Summary To determine the required Cloud and AI Development Act (CADA) assurance level for your public-sector workload, you must conduct a risk assessment under Article 29 of the proposal. As proposed, all public-sector bodies must use services recognised at Union assurance level 1 as a mandatory baseline. However, if your activities contribute to the preservation of public orderβspecifically in sectors listed in NIS2 Annex I or II, or in areas such as national security, defence, and law enforcementβyou must procure services recognised at Union assurance levels 2, 3, or 4. The specific higher level is determined by the sensitivity of the data, the criticality of the activity, and the risk of third-country interference, as defined in Annex II.
Detail
The proposed Cloud and AI Development Act (CADA) introduces a structured, risk-based framework to determine which cloud computing services public authorities can use. This framework is designed to reduce dependencies on third-country providers and ensure that critical public functions are supported by resilient, sovereign infrastructure. The core mechanism for determining the appropriate assurance level is found in Title IV of the proposal, specifically Articles 29 and 30.

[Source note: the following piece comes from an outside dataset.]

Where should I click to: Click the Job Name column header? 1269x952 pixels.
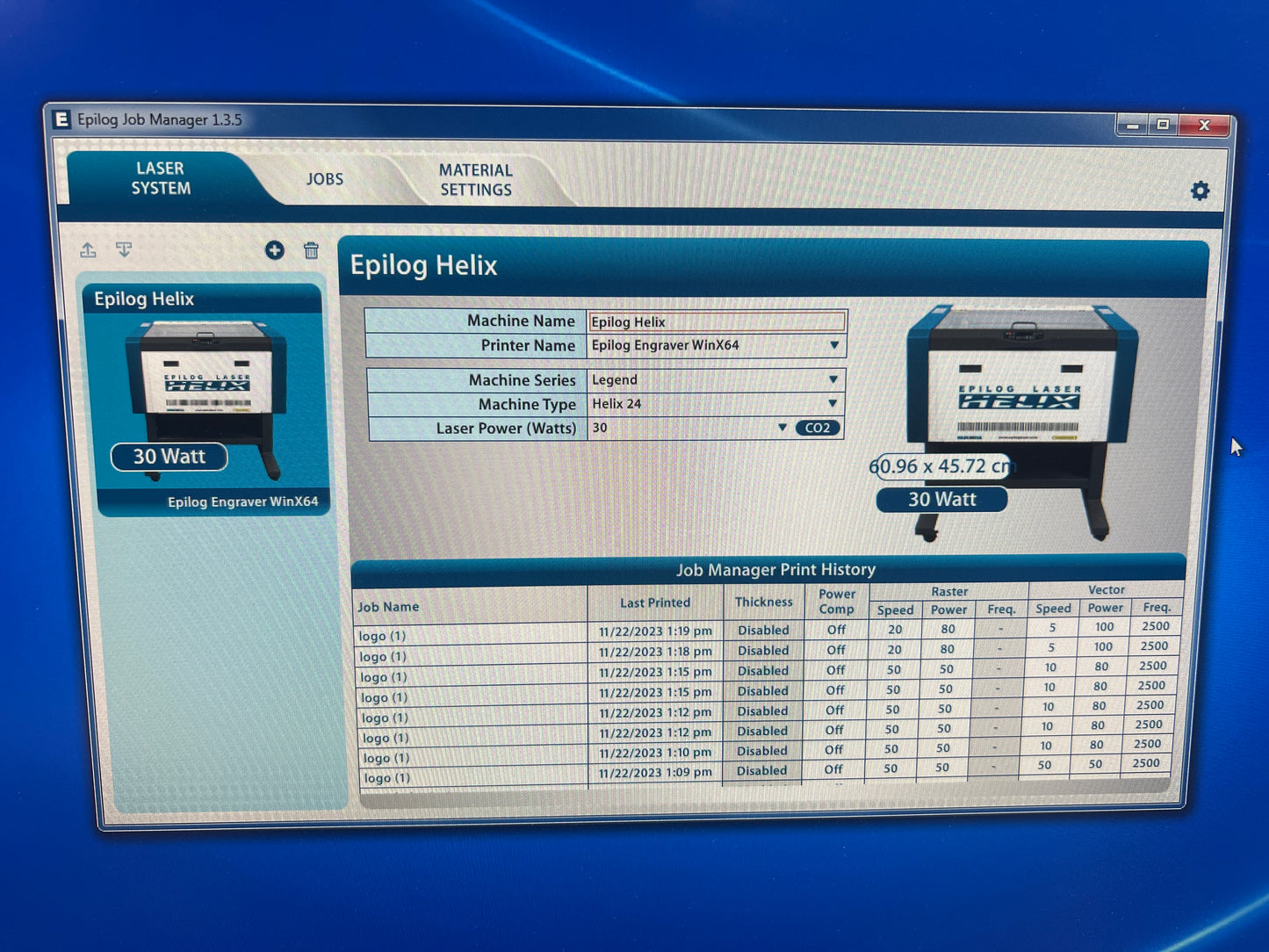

The Mandatory Baseline: Union Assurance Level 1
Under Article 30(2) of the CADA proposal, there is a universal minimum standard for all public procurement of cloud computing services. Unless an activity is identified as contributing to the preservation of public order, Union entities and public sector bodies must use cloud computing services that have been recognised under Article 17 as having Union assurance level 1.
This baseline applies to the vast majority of administrative and non-critical public services. It ensures a consistent floor of trust across the EU, requiring providers to be established in the Union, keep infrastructure and assets within the Union, and ensure that customer data remains exclusively within the Union unless explicitly required otherwise by the public sector body. Crucially, Level 1 relies on a conformity self-assessment by the provider (Article 19), rather than an independent third-party audit.
Determining Higher Assurance Levels: The Article 29 Risk Assessment
For activities deemed critical to public order, the baseline is insufficient. Article 29 obliges Member States and Union entities to carry out risk assessments to identify these activities and determine the appropriate higher assurance level (2, 3, or 4).
1. Identifying Public Order Activities The first step in the Article 29 risk assessment is to identify which public sector activities contribute to the preservation of public order. The proposal explicitly links this to specific sectors and domains. You must assess activities that fall under:
- NIS2 Annex I or II: These cover essential and important entities in sectors such as energy, transport, banking, financial market infrastructures, health, drinking water, digital infrastructure, and space.
- National Security and Internal Security: This includes intelligence services, police, and emergency services.
- External Border Management: Agencies and authorities managing EU borders.
- Defence: Military and defence-related operations.
- Justice and Law Enforcement: Including the prevention, investigation, detection, and prosecution of criminal offences.
If your workload supports any of these areas, it is subject to the higher assurance requirements.
2. Conducting the Risk Assessment Once a public order activity is identified, the risk assessment must determine which of the higher assurance levels (2, 3, or 4) is appropriate. According to Article 29(2), this assessment must consider at least three key factors:
- Data Sensitivity and Criticality: The assessment must evaluate the sensitivity, criticality, and magnitude of both personal and non-personal data processed. This includes considering the nature, scope, context, and purpose of processing personal data, as well as the risk to the rights and freedoms of data subjects.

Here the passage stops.